Repeat the data exactly, with every line included.

*** RECORDS SHOWN

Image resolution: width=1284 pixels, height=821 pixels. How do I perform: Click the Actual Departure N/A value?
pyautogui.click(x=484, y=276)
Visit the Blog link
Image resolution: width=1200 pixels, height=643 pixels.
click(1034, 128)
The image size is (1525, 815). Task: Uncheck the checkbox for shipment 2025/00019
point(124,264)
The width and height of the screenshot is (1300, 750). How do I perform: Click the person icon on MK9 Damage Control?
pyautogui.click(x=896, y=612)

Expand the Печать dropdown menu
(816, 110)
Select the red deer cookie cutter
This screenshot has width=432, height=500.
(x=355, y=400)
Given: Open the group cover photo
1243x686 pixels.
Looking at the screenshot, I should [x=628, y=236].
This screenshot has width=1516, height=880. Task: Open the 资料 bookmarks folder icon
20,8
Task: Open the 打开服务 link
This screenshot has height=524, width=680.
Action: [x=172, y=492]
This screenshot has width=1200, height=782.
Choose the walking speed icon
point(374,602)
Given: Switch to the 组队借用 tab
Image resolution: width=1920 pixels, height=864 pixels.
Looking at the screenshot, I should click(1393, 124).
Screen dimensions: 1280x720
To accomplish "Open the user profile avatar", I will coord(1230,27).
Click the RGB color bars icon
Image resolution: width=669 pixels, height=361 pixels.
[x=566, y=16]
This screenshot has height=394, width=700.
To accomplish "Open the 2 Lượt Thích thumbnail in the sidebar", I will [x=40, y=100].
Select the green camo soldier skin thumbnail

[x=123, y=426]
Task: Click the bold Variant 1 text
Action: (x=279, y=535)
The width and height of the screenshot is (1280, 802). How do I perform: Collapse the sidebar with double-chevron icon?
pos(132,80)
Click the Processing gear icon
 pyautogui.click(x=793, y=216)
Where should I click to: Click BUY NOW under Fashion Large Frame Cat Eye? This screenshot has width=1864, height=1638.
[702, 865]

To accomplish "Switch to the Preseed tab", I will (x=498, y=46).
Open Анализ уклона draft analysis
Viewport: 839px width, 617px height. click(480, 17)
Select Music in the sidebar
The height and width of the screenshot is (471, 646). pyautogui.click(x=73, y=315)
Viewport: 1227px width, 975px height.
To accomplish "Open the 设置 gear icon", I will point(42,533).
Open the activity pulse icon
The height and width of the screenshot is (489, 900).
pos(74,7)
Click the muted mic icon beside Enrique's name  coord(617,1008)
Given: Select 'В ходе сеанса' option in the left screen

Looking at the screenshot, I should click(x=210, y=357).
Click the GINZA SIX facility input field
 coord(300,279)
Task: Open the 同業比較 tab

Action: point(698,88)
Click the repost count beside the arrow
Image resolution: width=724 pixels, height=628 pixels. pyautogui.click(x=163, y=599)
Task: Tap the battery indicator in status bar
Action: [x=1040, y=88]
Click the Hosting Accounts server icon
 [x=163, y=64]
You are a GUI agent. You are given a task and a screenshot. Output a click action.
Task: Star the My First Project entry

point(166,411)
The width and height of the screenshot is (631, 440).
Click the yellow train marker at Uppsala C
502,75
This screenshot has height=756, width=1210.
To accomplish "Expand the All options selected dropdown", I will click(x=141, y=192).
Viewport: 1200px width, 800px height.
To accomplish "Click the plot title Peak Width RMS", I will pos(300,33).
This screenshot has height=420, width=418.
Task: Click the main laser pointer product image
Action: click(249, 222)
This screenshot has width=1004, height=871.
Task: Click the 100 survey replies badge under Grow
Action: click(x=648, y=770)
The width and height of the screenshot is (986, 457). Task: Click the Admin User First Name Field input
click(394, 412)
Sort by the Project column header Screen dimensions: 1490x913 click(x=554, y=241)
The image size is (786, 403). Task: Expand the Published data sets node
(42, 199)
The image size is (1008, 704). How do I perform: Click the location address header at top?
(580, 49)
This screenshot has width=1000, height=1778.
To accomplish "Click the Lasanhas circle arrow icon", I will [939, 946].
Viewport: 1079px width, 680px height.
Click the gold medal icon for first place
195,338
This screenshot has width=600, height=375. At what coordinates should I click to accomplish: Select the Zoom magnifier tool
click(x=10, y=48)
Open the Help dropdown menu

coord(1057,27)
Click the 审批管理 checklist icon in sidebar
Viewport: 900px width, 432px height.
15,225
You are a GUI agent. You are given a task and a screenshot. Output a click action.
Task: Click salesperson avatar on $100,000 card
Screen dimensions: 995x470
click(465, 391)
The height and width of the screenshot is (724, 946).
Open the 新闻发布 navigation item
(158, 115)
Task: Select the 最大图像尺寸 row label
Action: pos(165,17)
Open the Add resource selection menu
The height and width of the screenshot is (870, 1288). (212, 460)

******

TASK SOLUTION –
Image resolution: width=1284 pixels, height=821 pixels. How do I perform: Click the Actual Departure N/A value?
pyautogui.click(x=484, y=276)
Visit the Blog link
Image resolution: width=1200 pixels, height=643 pixels.
click(1034, 128)
The image size is (1525, 815). Task: Uncheck the checkbox for shipment 2025/00019
point(124,264)
The width and height of the screenshot is (1300, 750). How do I perform: Click the person icon on MK9 Damage Control?
pyautogui.click(x=896, y=612)

Expand the Печать dropdown menu
(816, 110)
Select the red deer cookie cutter
This screenshot has width=432, height=500.
(x=355, y=400)
Given: Open the group cover photo
1243x686 pixels.
Looking at the screenshot, I should [x=628, y=236].
This screenshot has width=1516, height=880. Task: Open the 资料 bookmarks folder icon
20,8
Task: Open the 打开服务 link
This screenshot has height=524, width=680.
Action: [x=172, y=492]
This screenshot has width=1200, height=782.
Choose the walking speed icon
point(374,602)
Given: Switch to the 组队借用 tab
Image resolution: width=1920 pixels, height=864 pixels.
Looking at the screenshot, I should click(1393, 124).
Screen dimensions: 1280x720
To accomplish "Open the user profile avatar", I will coord(1230,27).
Click the RGB color bars icon
Image resolution: width=669 pixels, height=361 pixels.
[x=566, y=16]
This screenshot has height=394, width=700.
To accomplish "Open the 2 Lượt Thích thumbnail in the sidebar", I will [x=40, y=100].
Select the green camo soldier skin thumbnail

[x=123, y=426]
Task: Click the bold Variant 1 text
Action: (x=279, y=535)
The width and height of the screenshot is (1280, 802). How do I perform: Collapse the sidebar with double-chevron icon?
pos(132,80)
Click the Processing gear icon
 pyautogui.click(x=793, y=216)
Where should I click to: Click BUY NOW under Fashion Large Frame Cat Eye? This screenshot has width=1864, height=1638.
[702, 865]

To accomplish "Switch to the Preseed tab", I will (x=498, y=46).
Open Анализ уклона draft analysis
Viewport: 839px width, 617px height. click(480, 17)
Select Music in the sidebar
The height and width of the screenshot is (471, 646). pyautogui.click(x=73, y=315)
Viewport: 1227px width, 975px height.
To accomplish "Open the 设置 gear icon", I will point(42,533).
Open the activity pulse icon
The height and width of the screenshot is (489, 900).
pos(74,7)
Click the muted mic icon beside Enrique's name  coord(617,1008)
Given: Select 'В ходе сеанса' option in the left screen

Looking at the screenshot, I should click(x=210, y=357).
Click the GINZA SIX facility input field
 coord(300,279)
Task: Open the 同業比較 tab

Action: point(698,88)
Click the repost count beside the arrow
Image resolution: width=724 pixels, height=628 pixels. pyautogui.click(x=163, y=599)
Task: Tap the battery indicator in status bar
Action: [x=1040, y=88]
Click the Hosting Accounts server icon
 [x=163, y=64]
You are a GUI agent. You are given a task and a screenshot. Output a click action.
Task: Star the My First Project entry

point(166,411)
The width and height of the screenshot is (631, 440).
Click the yellow train marker at Uppsala C
502,75
This screenshot has height=756, width=1210.
To accomplish "Expand the All options selected dropdown", I will click(x=141, y=192).
Viewport: 1200px width, 800px height.
To accomplish "Click the plot title Peak Width RMS", I will pos(300,33).
This screenshot has height=420, width=418.
Task: Click the main laser pointer product image
Action: click(249, 222)
This screenshot has width=1004, height=871.
Task: Click the 100 survey replies badge under Grow
Action: click(x=648, y=770)
The width and height of the screenshot is (986, 457). Task: Click the Admin User First Name Field input
click(394, 412)
Sort by the Project column header Screen dimensions: 1490x913 click(x=554, y=241)
The image size is (786, 403). Task: Expand the Published data sets node
(42, 199)
The image size is (1008, 704). How do I perform: Click the location address header at top?
(580, 49)
This screenshot has width=1000, height=1778.
To accomplish "Click the Lasanhas circle arrow icon", I will [939, 946].
Viewport: 1079px width, 680px height.
Click the gold medal icon for first place
195,338
This screenshot has width=600, height=375. At what coordinates should I click to accomplish: Select the Zoom magnifier tool
click(x=10, y=48)
Open the Help dropdown menu

coord(1057,27)
Click the 审批管理 checklist icon in sidebar
Viewport: 900px width, 432px height.
15,225
You are a GUI agent. You are given a task and a screenshot. Output a click action.
Task: Click salesperson avatar on $100,000 card
Screen dimensions: 995x470
click(465, 391)
The height and width of the screenshot is (724, 946).
Open the 新闻发布 navigation item
(158, 115)
Task: Select the 最大图像尺寸 row label
Action: pos(165,17)
Open the Add resource selection menu
The height and width of the screenshot is (870, 1288). (212, 460)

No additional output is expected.